Paralel örgütün 17 Aralık'ta gözaltına aldığı isimlerden biri olan işadamı Reza Zarrab'ın İran'a yönelik ambargonun delinmesinde aktif rol aldığı gerekçesiyle ABD'de tutuklanması, paralel ve Doğan medyasında heyecan ve destekle karşılandı. ABD'nin menfaatlerine zarar verdiği için Zarrab'ın gözaltına alınmasının bu kesimlerde olumlu yankı bulması, 17 Aralık 2013'te AK Parti yönetimini devirme amaçlı paralel kumpasın ardında ABD olduğu iddialarını bir kez daha gündeme getirdi. 17 Aralık'ın ilk günlerinde dile getirilen bu şüphe giderek güçleniyor. Bu şüpheyi ve ABD Gülen bağlantısını güçlendiren çok sayıda somut bulgu ortaya çıkmıştı. Son olarak Cumhurbaşkanı Erdoğan'ın ofisine dinleme cihazı yerleştirilmesi davasında savcı Serdar Coşkun bu şüpheyi açıkça dile getirmişti. Coşkun, 5 ay önce mahkemeye sunduğu iddianamesinde şüphelilerin elde ettikleri dinlemeleri ABD istihbaratına verdiğini belirtmişti. Bu açıdan Savcı Bharara'nın başlattığı soruşturmanın Türk savcının bu suçlamasına misilleme olduğu, Zarrab soruşturmasının Böcek ve 17 Aralık kumpası davalarıına misilleme olarak geliştirilmeye çalışılabileceği dile getiriliyor.

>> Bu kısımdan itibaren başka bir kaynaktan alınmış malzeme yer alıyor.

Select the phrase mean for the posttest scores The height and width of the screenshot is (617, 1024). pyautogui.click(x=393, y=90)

26.03.2016 20:56 Paralel örgütün 17 Aralık'ta gözaltına aldığı isimlerden biri olan işadamı Reza Zarrab'ın İran'a yönelik ambargonun delinmesinde aktif rol aldığı gerekçesiyle ABD'de tutuklanması, paralel ve Doğan medyasında heyecan ve destekle karşılandı. Bu kesimlerde adeta, soruşturmayı yürüten ABD'li savcı yakında Türkiye'ye de uzanacak ve Cumhurbaşkanı Erdoğan ile diğer isimleri gözaltına alacak umudu var.

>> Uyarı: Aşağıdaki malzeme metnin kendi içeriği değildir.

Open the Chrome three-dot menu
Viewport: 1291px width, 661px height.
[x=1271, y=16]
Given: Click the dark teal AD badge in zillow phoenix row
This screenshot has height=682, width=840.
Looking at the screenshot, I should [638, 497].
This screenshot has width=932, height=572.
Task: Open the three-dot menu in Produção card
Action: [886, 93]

ABD'nin menfaatlerine zarar verdiği için Zarrab'ın gözaltına alınmasının bu kesimlerde olumlu yankı bulması, kamuoyunun gözünde ne duruma düştüklerinin farkında olmadıkları açısından hem gülümsetti hem de paralel örgütün hükümete karşı en kapsamlı ilk darbe girişimi olan 17 Aralık 2013 yolsuzluk kumpası davasının ardında ABD olduğu iddialarının bir kez daha gündeme getirdi.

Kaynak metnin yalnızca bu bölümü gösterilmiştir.